Un tel niveau d’investissement — à l’image de la société OpenAI, qui a levé à elle seule près de 58 milliards de dollars depuis 2019 — témoigne d’une intensité capitalistique rarement égalée dans l’histoire récente de la Silicon Valley, qui ne laisse place qu’à un cercle très restreint d’acteurs dotés des moyens nécessaires à pareille réalisation. Dans le même temps, les États — au premier rang desquels les États-Unis — recourent aux contrôles à l’exportation pour restreindre l’accès de certains pays aux composants stratégiques, tout en assouplissant la régulation sur leur propre territoire. En janvier 2025, le Bureau of Industry and Security (BIS) a étendu les contrôles à de nouveaux équipements de calcul avancé ainsi qu’aux paramètres internes des modèles d’IA (« AI model weights »), appliquant pour la première fois des restrictions formelles à l’exportation de ces éléments. En parallèle, au niveau matériel, des décisions à forts enjeux ont été prises : à compter du 31 décembre 2025, la validité du statut privilégié de TSMC - leader mondial des puces électroniques - qui permettait l’export d’équipements vers son usine chinoise de Nanjing, sera révoquée, contraignant désormais l’entreprise à obtenir une licence pour chaque envoi de marchandises. Combiné au contrôle privé des volumes massifs de données nécessaires à l’entraînement, ce verrouillage à la fois géopolitique et industriel érige une barrière à l’entrée quasi infranchissable pour tout nouvel entrant potentiel. Résultat : l’IA devient le terrain de jeu exclusif d’une poignée d’acteurs, où la frontière entre intérêts publics et privés demeure souvent floue.

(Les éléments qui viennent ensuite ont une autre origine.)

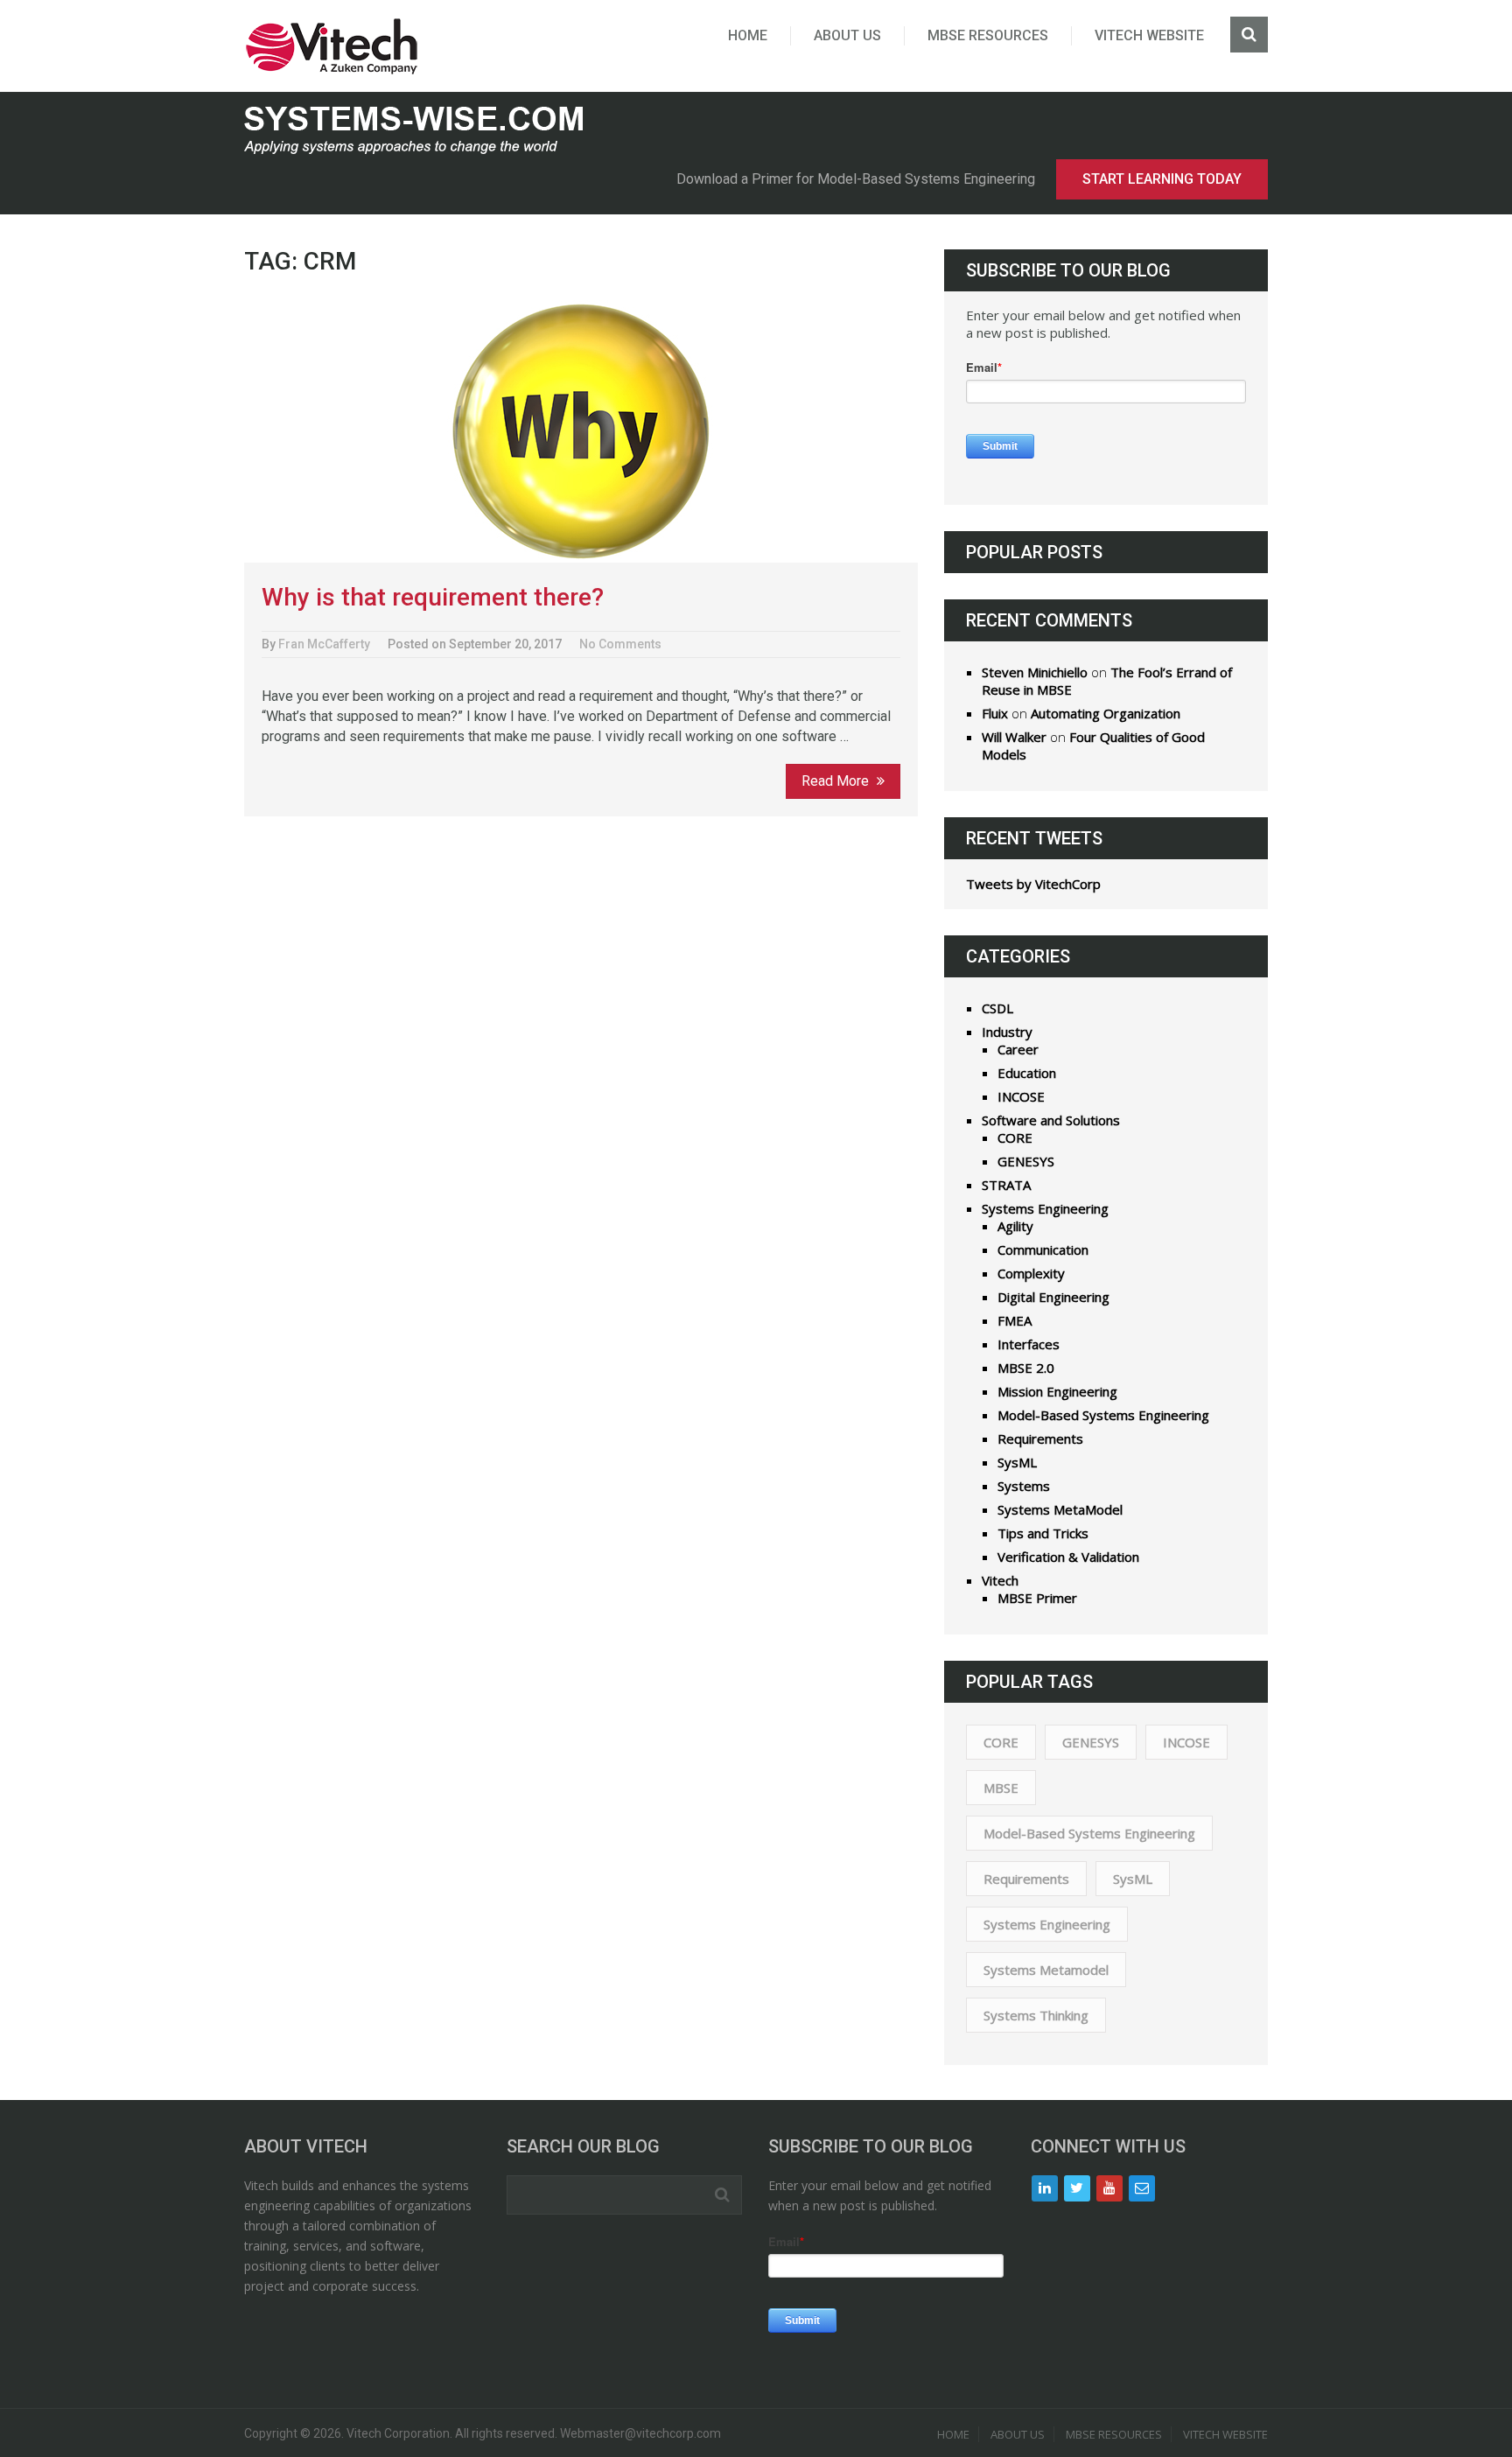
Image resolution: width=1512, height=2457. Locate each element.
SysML (1017, 1462)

Dans ce contexte, il apparait clair que la notion de capacité de calcul dépasse le cadre purement technique : elle devient un instrument de puissance. Contrôler les architectures matérielles, les flux de données et les infrastructures d’entraînement, c’est détenir un levier stratégique majeur, capable d’influencer l’économie, la sécurité et la recherche scientifique. Cette nouvelle centralité du compute est en train de reconfigurer les hiérarchies entre États, entreprises et blocs géopolitiques. Elle redéfinit les contours mêmes de la souveraineté.

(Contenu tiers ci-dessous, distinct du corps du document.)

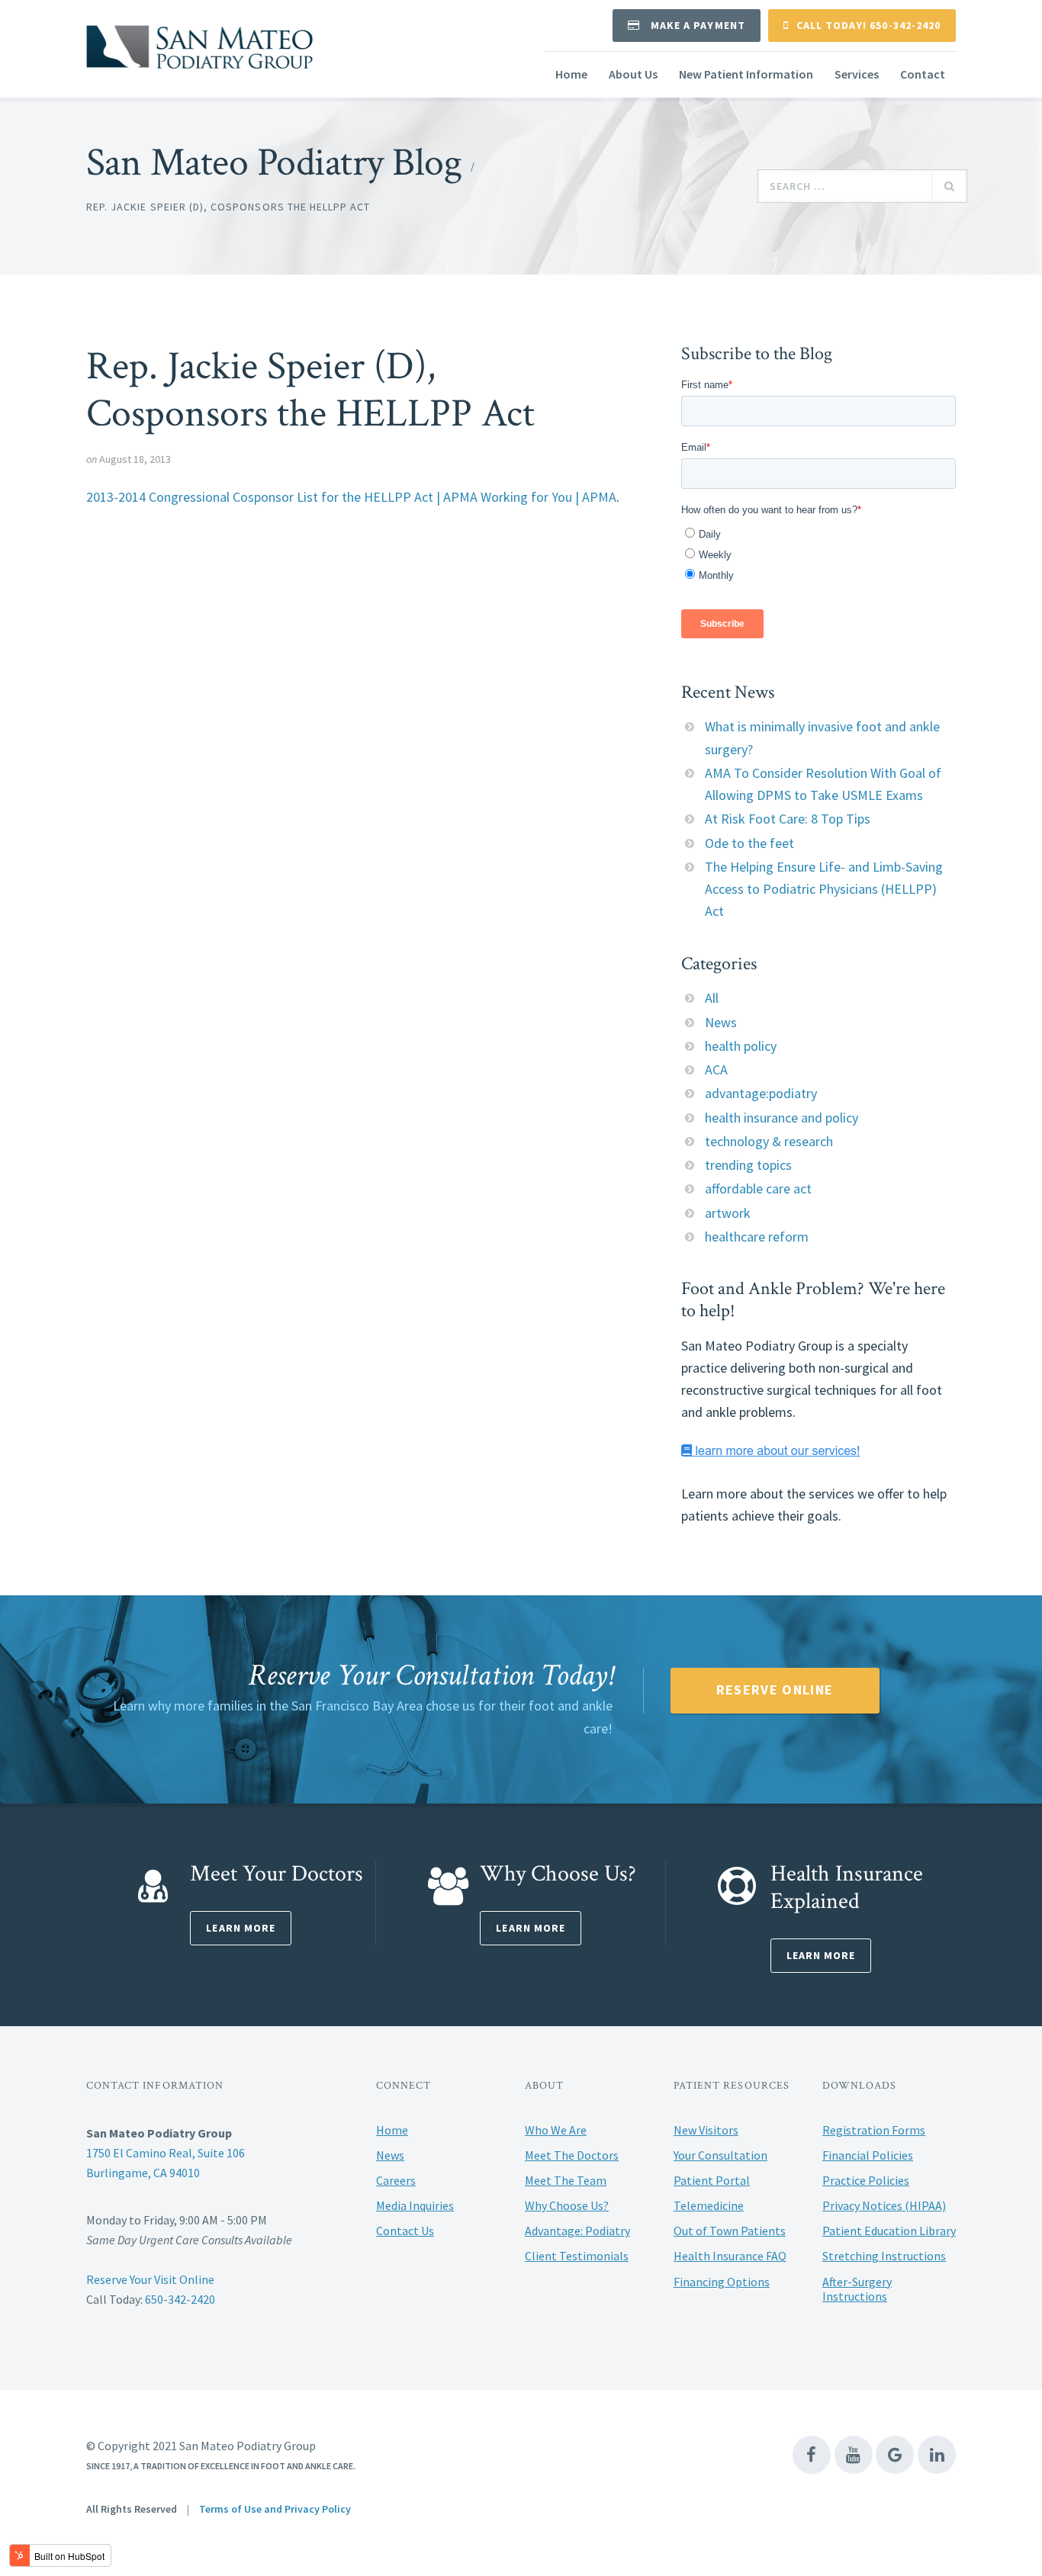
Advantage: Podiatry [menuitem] (577, 2230)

Dès lors, c’est notre conception de la puissance qu’il devient urgent de revisiter. Longtemps pensée à partir de critères classiques — démographie, ressources naturelles, force militaire, influence culturelle —, elle se redessine aujourd’hui autour de critères technologiques et computationnels. Les facteurs traditionnels ne disparaissent pas, mais ils sont désormais subordonnés à un nouveau socle : celui des infrastructures de calcul. En 2025, maîtriser la production de puces, disposer de supercalculateurs et sécuriser l’accès à l’énergie bas-carbone est peut-être plus stratégique que posséder des champs pétrolifères.

Historiquement confinée aux laboratoires et aux cercles d’experts de l’ère informatique naissante, la notion de « capacité de calcul » a quitté le domaine technique pour entrer de plain-pied dans l’arène stratégique. Elle est désormais un fait politique. Un fait géopolitique. Et à mesure que le monde se transforme en un immense graphe algorithmique, la souveraineté ne se mesurera plus seulement en frontières, en traités ou en PIB, mais aussi en teraFLOPS, petaFLOPS ou exaFLOPS. L’Europe a commencé à réagir, investissant dans ses propres infrastructures de calcul. Mais l’enjeu est immense et dépasse la simple réduction du retard : il s’agit de reprendre la maîtrise de notre destin technologique. Sans un effort soutenu et coordonné, l’Europe risque de cesser d’être une puissance influente pour devenir une simple zone d’exploitation technologique, au service d’intérêts extérieurs.